I expected a drug list: if you like your allergy pills, Motrin and Children's Tylenol you must bring a decent supply with you. Fair enough.

What I didn't expect was a unanimous shout-out to kitchen supplies. Apparently, if one is relocating away from Broadway Panhandler's domain, one must stock up with the latest and greatest cookware, tableware, pepper grinder, cutlery and never look back.

Thursday, January 17, 2008

My Nanny Knows What She Wants -- Why Don't I?

I spent the entire morning at work returning phone calls about my nanny. The leads started trickling in on Monday, minutes after I posted for her on Craig's List and Urban Baby. She decided she's not even going to entertain the first two (a stay-at-home mom with three kids and a too-far commute to Queens) and has been patiently waiting for me to screen more calls for her. (Why am I doing this?!)
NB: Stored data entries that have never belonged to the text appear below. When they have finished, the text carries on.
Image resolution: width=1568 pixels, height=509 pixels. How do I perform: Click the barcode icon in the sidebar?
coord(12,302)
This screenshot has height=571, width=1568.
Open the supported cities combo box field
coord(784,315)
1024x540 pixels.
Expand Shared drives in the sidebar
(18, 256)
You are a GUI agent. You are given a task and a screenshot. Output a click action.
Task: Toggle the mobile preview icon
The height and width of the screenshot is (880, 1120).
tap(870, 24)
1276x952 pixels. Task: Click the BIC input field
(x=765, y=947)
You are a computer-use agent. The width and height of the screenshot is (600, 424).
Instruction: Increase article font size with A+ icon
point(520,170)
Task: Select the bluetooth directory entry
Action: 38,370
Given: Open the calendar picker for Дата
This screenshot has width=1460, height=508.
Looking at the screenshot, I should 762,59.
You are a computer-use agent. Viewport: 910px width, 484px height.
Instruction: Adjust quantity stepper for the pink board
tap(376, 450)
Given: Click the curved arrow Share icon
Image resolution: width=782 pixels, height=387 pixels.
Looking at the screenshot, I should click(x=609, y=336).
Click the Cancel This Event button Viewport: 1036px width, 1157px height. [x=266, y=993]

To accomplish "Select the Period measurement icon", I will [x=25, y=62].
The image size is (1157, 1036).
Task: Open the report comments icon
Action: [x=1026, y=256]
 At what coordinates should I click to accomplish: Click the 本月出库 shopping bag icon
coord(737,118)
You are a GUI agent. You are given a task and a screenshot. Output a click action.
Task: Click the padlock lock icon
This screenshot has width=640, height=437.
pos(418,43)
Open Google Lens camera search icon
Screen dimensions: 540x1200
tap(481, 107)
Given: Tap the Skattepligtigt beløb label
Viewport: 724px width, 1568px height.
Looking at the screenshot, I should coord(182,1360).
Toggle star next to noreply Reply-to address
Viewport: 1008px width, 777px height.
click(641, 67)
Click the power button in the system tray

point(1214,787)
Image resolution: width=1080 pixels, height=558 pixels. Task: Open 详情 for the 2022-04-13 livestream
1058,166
Here I am thinking I have to give her a two-month notice and be prepared to pay up if she can't find a job by the time we leave. I never imagined she would be so selective, have a clear idea of what she wants from her next job and not even interview for positions that she thinks are not right for her. She knows what she wants: another working mom with a newborn, another family she can grow with, a stable position where she's needed, indispensable, a flexible employer who won't mind her bringing her son in once in a while. She may or may not be worried about being unemployed for too long -- I can't tell. What's so impressive is that she won't let her worries compromise the job she wants to have.

That is exactly what I should have done all along -- chase the life I want to live, not the one I think I should.

Wednesday, January 16, 2008

I Started Misquoting My Age

I have been telling everyone I'm 32. Somehow, my brain refuses to switch from 32 to 33 even though I grew another year on September 11, 2007. I should have realized that something was amiss when I made the mistake the first time.

I don't know what changed since September but I finally came to the conclusion that life as I know it is not a life at all. I've been married for eight years yet I feel like I've barely spent any quality time with my handsome husband. I have an almost five year old daughter whose baby book is a collection of plastic bags in the walk-in closet I'm afraid to open. We live thousands of miles away from family and special occasions consist for pre-scheduled webcam sessions on my teeny laptop during which my mother breaks then fixes her headset at least twice and my grandmother almost always gets frustratred from not being able to hear anything and goes off to the kitchen to fix some tea.

So I decided to change my ways and made it official this week by telling my full-time nanny that I'm soon quitting my job and moving back where I came from. Somewhere far away, very very far away, from New York City where I live now. She took it well -- almost too well for my taste and is now looking for another job.

I on the other hand am in full-blown nesting mode. Stocking up on necessities, getting rid of frivilous extensions of my life in New York. Deciding to give up a high-powered corporate career in order to move oversees, to stay home with my daughter and to write my first novel requires more planning than you'd think.

This is definitely a midlife crisis. I know it. I think I'm going to enjoy every minute of it!